1 - Moments intenses du poulet de nuit

Le balcon a l'air de tomber. C'est-à-dire qu'il est accroché comme par des clous. La ville a son grand bâtiment. Dix-sept mille personnes environ sont dans les rues, pour les achats de Noël et les manifestations. Le temps louvoie. Comme par des clous plantés en l'air. On se sent pris de haut par les pavillons phoniques de chorales exsangues. On passe par où on ne passait plus pour se rappeler pourquoi. Ça n'est plus là, noël non plus. Le temps louvoie.

Les choses vont gentiment à rebours, dix-sept-mille quelqu'uns rangés chacun.
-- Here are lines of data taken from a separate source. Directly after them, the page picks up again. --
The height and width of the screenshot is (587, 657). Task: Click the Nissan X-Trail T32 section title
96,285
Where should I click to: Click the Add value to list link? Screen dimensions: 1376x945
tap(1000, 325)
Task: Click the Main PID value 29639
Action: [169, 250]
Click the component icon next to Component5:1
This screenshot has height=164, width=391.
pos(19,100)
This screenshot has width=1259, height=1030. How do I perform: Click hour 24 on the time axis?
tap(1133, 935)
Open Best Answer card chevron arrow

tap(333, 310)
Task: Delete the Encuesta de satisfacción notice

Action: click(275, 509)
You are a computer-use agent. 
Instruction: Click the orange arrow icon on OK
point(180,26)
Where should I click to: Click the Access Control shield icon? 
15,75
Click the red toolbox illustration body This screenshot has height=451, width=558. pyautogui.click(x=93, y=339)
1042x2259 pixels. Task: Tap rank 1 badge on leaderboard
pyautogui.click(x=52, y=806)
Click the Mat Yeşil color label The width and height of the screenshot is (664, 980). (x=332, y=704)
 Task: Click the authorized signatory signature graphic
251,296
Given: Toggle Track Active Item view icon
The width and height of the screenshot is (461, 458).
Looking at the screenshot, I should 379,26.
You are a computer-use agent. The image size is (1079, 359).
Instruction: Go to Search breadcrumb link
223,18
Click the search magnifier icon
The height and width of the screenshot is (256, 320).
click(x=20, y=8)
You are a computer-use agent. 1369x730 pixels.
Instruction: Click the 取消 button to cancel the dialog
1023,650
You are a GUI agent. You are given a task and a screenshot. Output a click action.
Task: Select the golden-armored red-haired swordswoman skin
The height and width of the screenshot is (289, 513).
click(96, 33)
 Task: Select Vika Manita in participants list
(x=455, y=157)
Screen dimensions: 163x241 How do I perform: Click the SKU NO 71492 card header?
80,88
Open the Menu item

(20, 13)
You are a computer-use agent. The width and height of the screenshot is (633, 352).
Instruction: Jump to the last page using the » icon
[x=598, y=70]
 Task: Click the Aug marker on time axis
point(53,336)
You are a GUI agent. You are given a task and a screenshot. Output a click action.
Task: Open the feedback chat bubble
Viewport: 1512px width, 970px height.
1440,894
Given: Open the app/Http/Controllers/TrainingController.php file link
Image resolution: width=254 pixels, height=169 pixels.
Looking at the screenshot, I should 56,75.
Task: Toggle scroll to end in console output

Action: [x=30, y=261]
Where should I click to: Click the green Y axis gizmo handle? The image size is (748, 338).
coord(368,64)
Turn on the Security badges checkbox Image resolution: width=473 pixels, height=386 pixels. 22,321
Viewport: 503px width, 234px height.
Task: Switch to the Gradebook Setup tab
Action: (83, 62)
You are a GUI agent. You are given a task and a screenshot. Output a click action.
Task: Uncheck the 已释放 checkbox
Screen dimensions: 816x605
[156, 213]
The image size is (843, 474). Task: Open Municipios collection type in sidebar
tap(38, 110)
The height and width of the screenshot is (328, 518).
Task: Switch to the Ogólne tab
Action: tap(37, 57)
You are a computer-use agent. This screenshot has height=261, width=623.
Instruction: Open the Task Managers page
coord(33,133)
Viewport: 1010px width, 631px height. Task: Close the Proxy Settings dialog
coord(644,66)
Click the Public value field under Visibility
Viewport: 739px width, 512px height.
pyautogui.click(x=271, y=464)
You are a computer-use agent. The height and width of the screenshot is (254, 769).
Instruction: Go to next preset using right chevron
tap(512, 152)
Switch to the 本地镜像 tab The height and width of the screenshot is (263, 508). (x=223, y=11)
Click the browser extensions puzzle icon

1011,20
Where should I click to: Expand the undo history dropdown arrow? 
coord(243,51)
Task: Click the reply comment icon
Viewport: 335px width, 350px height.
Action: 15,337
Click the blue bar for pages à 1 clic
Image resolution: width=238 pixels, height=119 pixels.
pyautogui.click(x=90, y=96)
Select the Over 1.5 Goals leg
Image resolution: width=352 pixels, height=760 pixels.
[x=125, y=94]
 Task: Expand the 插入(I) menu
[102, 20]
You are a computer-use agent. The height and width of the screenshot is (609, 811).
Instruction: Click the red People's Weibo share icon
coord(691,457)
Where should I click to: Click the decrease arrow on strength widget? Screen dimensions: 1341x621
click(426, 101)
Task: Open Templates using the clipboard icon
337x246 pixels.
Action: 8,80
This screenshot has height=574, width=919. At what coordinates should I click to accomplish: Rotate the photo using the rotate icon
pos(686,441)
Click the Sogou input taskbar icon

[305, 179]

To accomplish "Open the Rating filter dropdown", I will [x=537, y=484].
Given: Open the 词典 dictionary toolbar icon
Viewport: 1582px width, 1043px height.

Désir, rire, visages poupins d'unes, fiertés, fermeture éclair, promotion, un trentenaire habillé par sa mère et qui marche plus au milieu que d'autres.

Vingt-cinq qui soient à la fois trentenaires mâles chômeurs moyennement intelligents, d'autres types, et un seul - Gidjil - qui soit en ce moment louvoyant du temps : "en voie de négociation pour s'accorder avec ses contradictions" : en voie de négociation pour s'accorder avec ses contradictions, et bien sûr inconscient de cela et de quoi que ce soit. Un seul qui serait Gidjil, le personnage. J'espère que cette fois-ci ça marchera, le coup du renoncement ça n'allait pas. Le temps biaise et n'est pas réglo, il faut toujours s'y prendre à plusieurs fois pour qu'il vous parle en face. Passer par où on ne passait plus pour se rappeler pourquoi.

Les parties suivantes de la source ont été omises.